*ASSIGNMENT*
Each line of the data below holding the word "next" must be copied.

*GIVEN DATA*
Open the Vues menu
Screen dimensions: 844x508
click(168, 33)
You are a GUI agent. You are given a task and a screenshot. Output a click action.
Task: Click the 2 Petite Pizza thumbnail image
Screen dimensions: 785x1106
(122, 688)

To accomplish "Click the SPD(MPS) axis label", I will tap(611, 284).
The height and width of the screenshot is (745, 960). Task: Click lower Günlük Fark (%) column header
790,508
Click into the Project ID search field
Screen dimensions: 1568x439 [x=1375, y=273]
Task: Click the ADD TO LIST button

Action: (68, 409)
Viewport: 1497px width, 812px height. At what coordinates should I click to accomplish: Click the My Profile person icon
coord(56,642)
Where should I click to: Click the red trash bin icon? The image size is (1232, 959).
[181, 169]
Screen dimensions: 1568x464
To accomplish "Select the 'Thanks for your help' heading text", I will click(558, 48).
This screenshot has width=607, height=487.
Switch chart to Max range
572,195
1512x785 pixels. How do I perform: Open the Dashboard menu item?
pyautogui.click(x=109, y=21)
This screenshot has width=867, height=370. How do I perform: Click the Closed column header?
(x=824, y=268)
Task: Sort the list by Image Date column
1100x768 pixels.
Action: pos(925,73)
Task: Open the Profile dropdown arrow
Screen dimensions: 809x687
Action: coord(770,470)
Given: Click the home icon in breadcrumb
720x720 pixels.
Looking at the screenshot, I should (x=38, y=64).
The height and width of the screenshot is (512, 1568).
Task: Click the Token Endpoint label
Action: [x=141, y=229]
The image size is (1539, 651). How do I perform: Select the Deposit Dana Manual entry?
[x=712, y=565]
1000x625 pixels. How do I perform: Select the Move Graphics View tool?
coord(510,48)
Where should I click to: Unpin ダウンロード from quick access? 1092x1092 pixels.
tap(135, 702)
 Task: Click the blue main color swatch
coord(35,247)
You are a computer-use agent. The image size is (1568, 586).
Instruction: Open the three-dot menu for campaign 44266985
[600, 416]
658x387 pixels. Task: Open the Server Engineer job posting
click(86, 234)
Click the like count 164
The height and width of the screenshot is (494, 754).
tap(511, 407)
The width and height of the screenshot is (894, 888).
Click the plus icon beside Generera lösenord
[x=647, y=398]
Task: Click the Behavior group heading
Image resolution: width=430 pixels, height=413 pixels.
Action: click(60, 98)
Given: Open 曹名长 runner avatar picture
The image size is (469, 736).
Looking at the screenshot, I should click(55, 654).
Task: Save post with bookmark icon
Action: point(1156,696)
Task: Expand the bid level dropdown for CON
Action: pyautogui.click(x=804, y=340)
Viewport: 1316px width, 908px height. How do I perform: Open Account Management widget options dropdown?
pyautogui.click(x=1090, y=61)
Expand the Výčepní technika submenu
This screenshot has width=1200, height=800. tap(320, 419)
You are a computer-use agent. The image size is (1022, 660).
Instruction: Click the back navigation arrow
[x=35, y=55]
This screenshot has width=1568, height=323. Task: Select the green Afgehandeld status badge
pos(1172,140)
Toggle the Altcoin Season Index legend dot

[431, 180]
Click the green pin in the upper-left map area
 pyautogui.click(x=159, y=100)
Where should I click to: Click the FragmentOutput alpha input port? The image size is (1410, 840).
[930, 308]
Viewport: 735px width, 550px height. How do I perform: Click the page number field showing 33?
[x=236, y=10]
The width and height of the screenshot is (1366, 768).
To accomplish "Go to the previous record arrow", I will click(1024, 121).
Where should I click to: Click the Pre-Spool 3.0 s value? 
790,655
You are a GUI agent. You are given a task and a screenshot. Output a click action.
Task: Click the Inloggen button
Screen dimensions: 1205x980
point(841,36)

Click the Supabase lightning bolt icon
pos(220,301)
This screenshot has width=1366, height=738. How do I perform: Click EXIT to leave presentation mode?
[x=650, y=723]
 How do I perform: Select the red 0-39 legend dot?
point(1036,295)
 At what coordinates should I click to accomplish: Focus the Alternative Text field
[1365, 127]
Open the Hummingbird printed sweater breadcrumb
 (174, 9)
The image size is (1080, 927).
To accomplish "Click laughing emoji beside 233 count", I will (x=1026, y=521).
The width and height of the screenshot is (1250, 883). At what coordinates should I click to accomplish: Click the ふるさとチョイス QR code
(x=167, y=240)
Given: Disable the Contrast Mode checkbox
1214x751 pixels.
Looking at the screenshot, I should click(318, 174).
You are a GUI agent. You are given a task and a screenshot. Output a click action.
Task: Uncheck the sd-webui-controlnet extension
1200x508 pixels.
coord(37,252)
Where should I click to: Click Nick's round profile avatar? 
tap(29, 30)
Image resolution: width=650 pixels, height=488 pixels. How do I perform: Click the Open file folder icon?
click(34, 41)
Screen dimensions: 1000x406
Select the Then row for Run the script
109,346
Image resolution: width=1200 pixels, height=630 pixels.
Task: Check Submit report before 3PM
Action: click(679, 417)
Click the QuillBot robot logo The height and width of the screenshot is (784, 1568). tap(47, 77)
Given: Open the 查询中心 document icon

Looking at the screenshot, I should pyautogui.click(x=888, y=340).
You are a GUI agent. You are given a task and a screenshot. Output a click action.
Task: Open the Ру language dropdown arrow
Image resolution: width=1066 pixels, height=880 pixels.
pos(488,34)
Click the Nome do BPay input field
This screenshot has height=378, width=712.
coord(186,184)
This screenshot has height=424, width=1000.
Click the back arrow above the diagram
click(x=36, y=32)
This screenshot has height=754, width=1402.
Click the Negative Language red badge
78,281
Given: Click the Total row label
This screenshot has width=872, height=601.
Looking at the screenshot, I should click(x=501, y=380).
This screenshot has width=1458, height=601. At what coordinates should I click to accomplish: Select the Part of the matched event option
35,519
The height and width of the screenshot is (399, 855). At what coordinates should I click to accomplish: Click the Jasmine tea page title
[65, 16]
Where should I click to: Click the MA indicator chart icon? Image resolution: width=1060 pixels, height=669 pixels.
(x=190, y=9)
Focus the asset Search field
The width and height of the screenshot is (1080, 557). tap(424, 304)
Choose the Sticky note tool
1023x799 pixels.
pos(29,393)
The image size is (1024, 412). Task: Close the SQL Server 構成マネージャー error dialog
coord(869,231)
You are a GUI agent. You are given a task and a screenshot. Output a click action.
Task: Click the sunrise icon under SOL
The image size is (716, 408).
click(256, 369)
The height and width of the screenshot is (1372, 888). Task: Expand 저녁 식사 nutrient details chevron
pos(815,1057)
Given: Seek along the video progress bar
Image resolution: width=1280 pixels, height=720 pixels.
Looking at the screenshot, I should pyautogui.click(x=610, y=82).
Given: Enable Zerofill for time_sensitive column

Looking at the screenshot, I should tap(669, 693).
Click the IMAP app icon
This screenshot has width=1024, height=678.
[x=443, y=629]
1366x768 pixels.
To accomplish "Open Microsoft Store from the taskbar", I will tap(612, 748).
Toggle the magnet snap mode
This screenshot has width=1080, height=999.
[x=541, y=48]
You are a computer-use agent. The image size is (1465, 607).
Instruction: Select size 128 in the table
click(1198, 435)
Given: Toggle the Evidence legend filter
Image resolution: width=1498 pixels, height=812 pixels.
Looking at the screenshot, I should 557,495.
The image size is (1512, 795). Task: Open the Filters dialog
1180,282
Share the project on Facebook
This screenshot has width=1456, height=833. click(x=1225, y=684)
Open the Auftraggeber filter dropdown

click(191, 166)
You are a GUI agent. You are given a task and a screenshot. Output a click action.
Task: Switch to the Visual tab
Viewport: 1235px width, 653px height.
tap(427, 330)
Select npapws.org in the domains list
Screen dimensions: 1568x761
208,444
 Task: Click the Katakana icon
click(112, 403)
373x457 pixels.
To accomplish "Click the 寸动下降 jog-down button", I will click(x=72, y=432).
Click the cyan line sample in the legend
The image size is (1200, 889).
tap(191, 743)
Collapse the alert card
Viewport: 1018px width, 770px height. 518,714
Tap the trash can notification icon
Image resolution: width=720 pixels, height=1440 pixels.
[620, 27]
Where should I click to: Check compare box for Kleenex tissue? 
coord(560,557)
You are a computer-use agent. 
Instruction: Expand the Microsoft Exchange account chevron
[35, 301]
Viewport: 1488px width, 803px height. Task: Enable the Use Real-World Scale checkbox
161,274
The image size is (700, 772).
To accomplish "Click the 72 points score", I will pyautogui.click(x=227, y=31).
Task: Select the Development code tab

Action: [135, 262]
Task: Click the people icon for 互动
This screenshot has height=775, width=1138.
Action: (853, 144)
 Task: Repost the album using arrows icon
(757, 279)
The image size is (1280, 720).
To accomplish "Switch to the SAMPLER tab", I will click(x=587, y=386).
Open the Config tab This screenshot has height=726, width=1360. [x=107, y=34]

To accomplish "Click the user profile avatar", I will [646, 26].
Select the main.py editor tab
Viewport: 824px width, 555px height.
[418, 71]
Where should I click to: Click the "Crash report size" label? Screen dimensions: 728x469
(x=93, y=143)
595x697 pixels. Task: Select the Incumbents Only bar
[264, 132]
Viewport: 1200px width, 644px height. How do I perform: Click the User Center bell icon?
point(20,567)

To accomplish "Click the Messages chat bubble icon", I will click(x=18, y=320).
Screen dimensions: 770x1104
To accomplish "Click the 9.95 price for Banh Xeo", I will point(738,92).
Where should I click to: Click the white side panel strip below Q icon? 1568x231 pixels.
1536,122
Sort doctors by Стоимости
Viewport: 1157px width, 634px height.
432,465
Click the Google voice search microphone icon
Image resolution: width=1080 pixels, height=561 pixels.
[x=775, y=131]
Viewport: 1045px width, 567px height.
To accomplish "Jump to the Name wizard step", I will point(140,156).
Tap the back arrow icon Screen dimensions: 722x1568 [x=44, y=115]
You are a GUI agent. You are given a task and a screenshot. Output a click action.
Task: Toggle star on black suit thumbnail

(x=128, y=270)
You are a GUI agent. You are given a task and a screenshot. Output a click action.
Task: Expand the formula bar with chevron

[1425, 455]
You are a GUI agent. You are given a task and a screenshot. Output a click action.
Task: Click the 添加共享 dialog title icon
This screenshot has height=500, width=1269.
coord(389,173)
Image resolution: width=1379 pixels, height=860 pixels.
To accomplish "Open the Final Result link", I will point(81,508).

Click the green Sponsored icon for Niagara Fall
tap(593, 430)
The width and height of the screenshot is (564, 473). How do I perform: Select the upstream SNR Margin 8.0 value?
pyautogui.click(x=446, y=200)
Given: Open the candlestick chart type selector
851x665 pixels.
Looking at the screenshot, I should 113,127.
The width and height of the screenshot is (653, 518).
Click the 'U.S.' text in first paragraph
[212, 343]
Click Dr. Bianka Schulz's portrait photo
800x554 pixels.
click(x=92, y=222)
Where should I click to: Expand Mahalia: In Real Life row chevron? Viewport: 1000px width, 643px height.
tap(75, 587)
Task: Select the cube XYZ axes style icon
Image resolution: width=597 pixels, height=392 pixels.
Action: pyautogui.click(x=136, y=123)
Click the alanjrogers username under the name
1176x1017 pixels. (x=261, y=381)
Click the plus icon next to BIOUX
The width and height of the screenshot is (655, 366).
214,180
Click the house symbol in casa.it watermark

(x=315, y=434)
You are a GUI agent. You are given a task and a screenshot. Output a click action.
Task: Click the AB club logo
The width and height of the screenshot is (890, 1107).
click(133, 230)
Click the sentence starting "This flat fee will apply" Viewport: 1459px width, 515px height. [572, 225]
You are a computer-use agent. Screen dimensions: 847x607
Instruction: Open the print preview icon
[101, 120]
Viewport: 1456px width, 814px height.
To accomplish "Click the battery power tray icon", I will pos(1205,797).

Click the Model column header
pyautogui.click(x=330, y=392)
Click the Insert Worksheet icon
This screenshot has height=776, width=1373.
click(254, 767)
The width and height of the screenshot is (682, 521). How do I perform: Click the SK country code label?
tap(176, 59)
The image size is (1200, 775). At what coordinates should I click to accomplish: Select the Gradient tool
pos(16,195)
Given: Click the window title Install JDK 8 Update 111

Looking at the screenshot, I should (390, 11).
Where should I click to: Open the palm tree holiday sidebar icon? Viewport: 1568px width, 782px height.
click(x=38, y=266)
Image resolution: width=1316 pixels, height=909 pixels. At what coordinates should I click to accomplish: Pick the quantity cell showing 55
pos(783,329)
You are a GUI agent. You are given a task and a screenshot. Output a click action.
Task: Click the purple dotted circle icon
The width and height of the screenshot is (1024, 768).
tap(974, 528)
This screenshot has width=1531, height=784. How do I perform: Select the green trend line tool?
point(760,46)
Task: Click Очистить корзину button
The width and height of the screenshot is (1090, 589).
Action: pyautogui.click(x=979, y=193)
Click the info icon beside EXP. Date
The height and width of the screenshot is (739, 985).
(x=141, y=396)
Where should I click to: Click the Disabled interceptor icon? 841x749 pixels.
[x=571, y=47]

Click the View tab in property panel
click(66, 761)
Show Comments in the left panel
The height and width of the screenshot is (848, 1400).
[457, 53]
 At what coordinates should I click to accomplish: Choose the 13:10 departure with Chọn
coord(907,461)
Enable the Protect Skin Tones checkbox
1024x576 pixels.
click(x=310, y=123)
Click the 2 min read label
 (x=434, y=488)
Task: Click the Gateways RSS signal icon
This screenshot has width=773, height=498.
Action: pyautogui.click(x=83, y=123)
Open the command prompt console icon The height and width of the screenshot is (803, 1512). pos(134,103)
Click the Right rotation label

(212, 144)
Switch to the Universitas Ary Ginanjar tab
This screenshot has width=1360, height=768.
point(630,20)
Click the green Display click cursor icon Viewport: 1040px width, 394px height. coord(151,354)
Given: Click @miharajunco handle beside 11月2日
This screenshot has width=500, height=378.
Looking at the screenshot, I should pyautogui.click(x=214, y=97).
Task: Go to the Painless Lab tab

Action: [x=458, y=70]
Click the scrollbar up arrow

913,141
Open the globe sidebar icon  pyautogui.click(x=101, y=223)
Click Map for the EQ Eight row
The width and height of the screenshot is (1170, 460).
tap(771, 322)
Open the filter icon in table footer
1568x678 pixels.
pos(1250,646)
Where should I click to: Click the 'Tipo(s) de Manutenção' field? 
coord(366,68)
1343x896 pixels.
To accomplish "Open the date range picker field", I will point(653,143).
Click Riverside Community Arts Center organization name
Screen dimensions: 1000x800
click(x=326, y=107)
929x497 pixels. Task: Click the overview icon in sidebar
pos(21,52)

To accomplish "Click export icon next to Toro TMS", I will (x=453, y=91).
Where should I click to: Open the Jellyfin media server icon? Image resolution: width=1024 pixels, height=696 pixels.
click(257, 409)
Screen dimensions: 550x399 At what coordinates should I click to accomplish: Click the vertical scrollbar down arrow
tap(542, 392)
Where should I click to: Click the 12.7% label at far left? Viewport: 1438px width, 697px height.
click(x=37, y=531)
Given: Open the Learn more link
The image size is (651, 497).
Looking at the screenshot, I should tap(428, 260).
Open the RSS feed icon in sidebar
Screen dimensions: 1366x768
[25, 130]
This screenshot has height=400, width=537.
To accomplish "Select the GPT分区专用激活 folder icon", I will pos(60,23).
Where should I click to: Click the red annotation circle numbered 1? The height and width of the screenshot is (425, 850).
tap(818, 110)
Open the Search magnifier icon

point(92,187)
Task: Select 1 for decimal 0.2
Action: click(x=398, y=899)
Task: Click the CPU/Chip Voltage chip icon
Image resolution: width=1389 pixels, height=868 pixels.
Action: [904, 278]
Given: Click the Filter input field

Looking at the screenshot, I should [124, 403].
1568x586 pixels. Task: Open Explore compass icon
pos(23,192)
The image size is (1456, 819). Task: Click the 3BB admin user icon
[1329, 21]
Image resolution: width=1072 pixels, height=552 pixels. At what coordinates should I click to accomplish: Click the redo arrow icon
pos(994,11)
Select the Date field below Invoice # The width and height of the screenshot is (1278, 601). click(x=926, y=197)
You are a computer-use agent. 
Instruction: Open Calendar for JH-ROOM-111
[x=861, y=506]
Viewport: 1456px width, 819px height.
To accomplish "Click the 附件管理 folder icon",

*RESULT BELOW*
Click the plus icon next to BIOUX
To accomplish "Click export icon next to Toro TMS", I will (x=453, y=91).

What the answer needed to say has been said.